Старик и мальчик возвращались с осенней ярмарки. За плечами старик нес короб с нераспроданным товаром: глиняными свистульками и рябиновыми дудками. Мальчик шагал налегке, пряча правую руку под одеждой - в руке он крепко сжимал сахарный пряник. Это было его единственное сладкое лакомство за целый год - каждую осень старик покупал для него такой пряник в лавке у знакомой краснолицей бабы; каждую зиму, каждую весну и каждое лето мальчик вспоминал то угощение и с нетерпением ждал новой ярмарки.

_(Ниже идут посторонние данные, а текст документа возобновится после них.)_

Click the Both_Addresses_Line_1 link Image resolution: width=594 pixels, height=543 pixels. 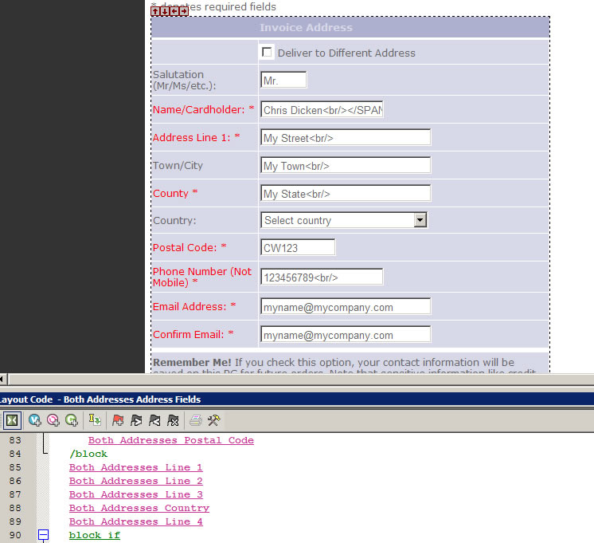[x=135, y=467]
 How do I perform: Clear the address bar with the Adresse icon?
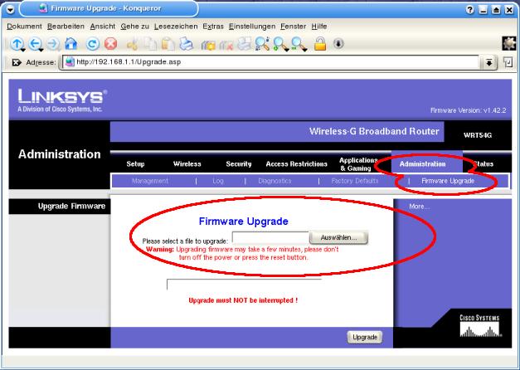(13, 62)
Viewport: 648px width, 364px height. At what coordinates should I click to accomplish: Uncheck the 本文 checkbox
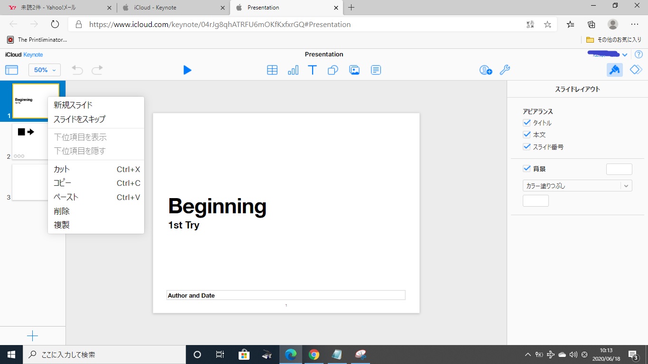(527, 135)
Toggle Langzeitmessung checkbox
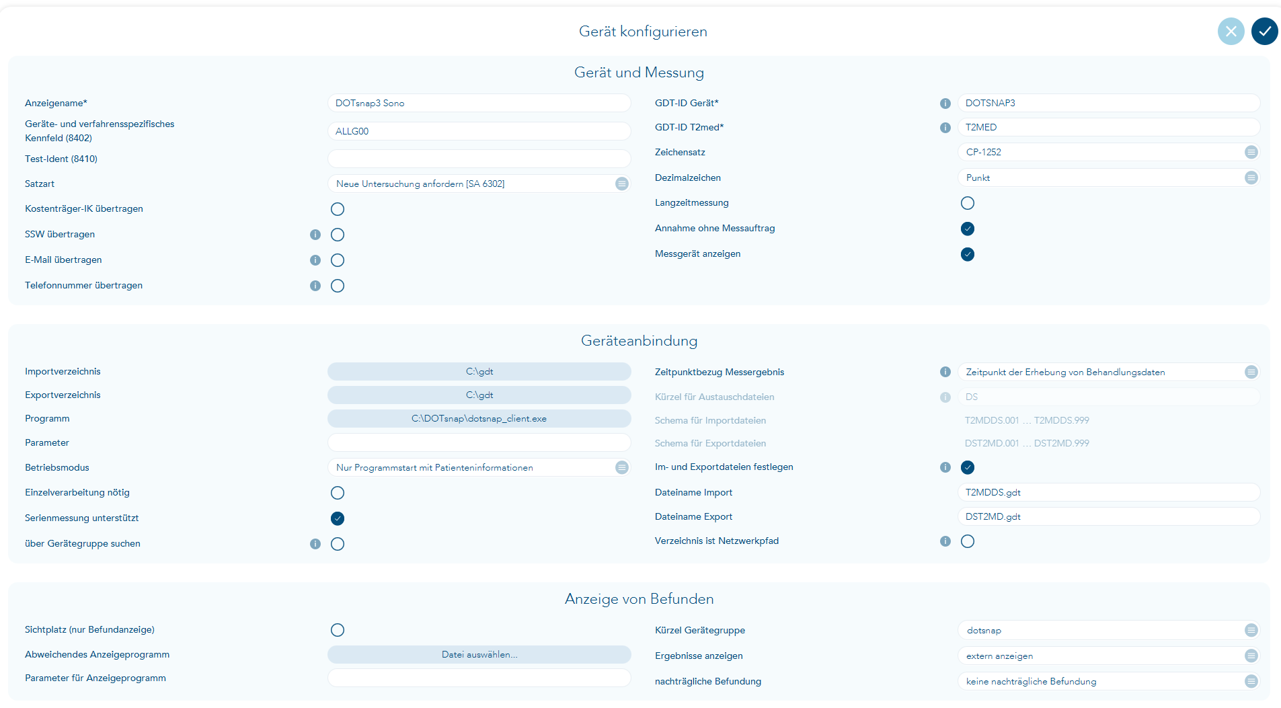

Они нашли приют в конце улицы - за высоким забором постоялого двора. Одноглазый хозяин не позволил войти им в дом, сказал сердито, что все места давно заняты, но, взяв плату, разрешил устроится под навесом старой коновязи. Там уже горел огонь в небольшом очаге, сложенном из камней, там в закопченном котелке кипела пустая похлебка, и несколько босоногих голодранцев, бурча животами, поочередно черпали горячее одной ложкой.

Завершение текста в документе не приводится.